Le fonds est lui-même alimenté par :

- la surtaxe des plus-values de cessions de terrains bâtis de plus de 50 000 euros (article 1609 nonies G du code général des impôts). L'article 70 de la loi de finances rectificative pour 2012 26 ( * ) fixe à 120 millions d'euros le plafond du montant affecté à ce fonds. Le J du I de l'article 15 du présent projet de loi de finances propose d'ailleurs de le baisser à 45 millions d'euros ;

- une fraction de la part variable de la cotisation des organismes à la CGLLS. Celle-ci est également plafonnée à 70 millions d'euros et prévue jusqu'en 2015.
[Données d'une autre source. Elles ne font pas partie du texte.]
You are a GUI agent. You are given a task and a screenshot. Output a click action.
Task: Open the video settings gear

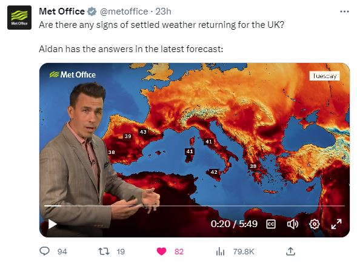point(314,224)
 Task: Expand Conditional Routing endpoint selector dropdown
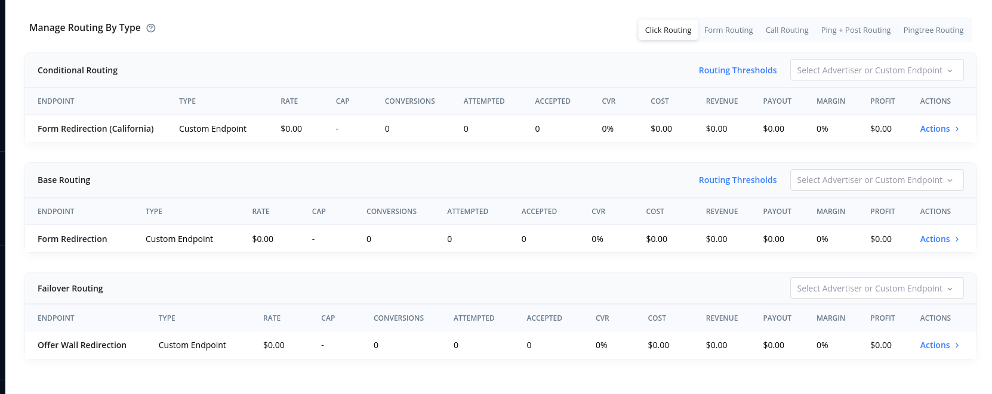click(x=876, y=70)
L'article 54 du présent projet de loi de finances prévoit toutefois de proroger cette fraction versée au fonds de péréquation jusqu'en 2017 et d'augmenter son montant de 50 millions d'euros , pour le porter à 120 millions d'euros, parallèlement à la baisse du plafond du montant de la surtaxe des plus-values immobilières de plus de 50 000 euros sur les propriétés bâties.
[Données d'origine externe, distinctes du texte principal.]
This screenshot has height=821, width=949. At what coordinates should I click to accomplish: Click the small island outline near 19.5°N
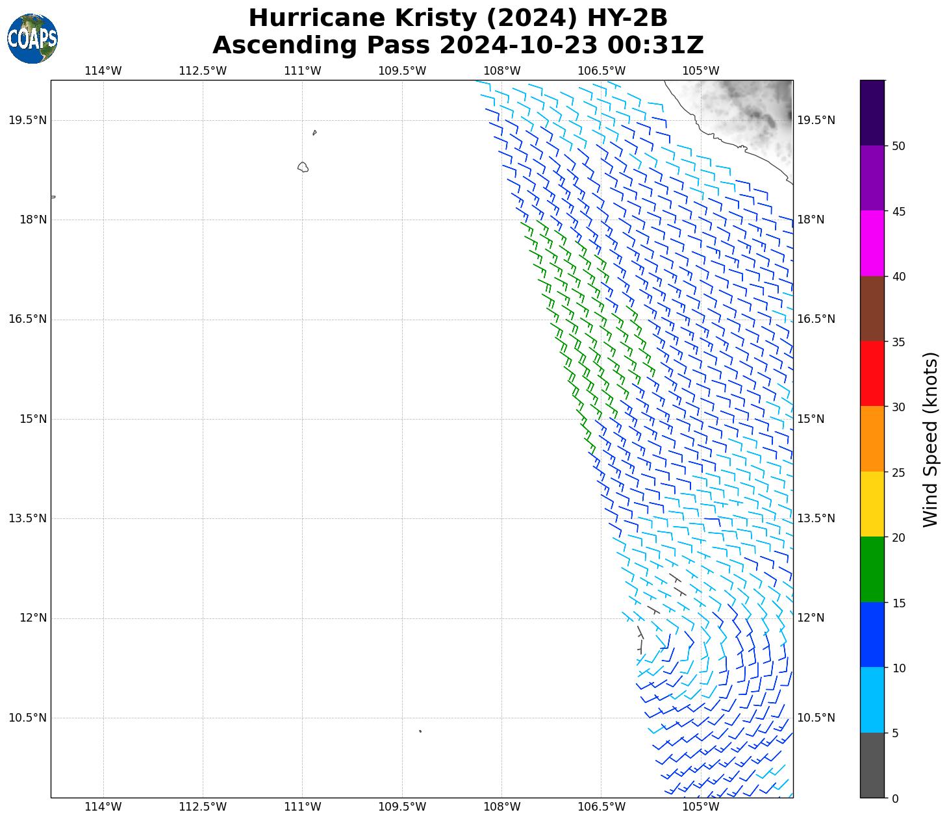click(x=314, y=133)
En outre, l'article 9 de la loi de finances rectificative pour 2014 présentée au Conseil des ministres du 12 novembre dernier prévoit un prélèvement supplémentaire de 15 millions d'euros sur les ressources de la CGLLS, au profit de ce fonds de péréquation. Selon les informations recueillies par votre rapporteur spécial, ce montant correspondrait aux recettes supplémentaires obtenues de la collecte de la cotisation additionnelle.

Compte tenu des 160 millions d'euros de crédits de paiement inscrits et des 216 millions d'euros de fonds de concours, les besoins seront ainsi couverts à hauteur de 376 millions d'euros .

Le Gouvernement cherche ainsi des moyens diversifiés lui permettant de financer la construction de logements sociaux dans un contexte budgétaire global particulièrement contraint. Votre rapporteur spécial souhaite rappeler que l'Etat ne doit pour autant pas se désengager de ces politiques publiques du logement.

Le Gouvernement conserve l'objectif de construction de 150 000 logements sociaux par an d'ici à 2017. En 2013, 117 065 logements sociaux ont été financés, hors opérations relevant de l'Agence nationale pour la rénovation urbaine (ANRU), soit une hausse de 14 % par rapport à 2012 et un nombre stable par rapport à 2011 (116 106).

En revanche, le résultat est encore loin de celui des années 2009 et 2010 où les 150 000 logements financés par an étaient quasiment atteints :

Évolution du nombre de logements sociaux financés entre 2003 et 2013

Source : commission des finances

Pour 2014 , l'Union sociale pour l'habitat a indiqué à votre rapporteur spécial que 93 000 logements sociaux environ devraient être financés sur les 135 000 prévus sur le programme 135 27 ( * ) .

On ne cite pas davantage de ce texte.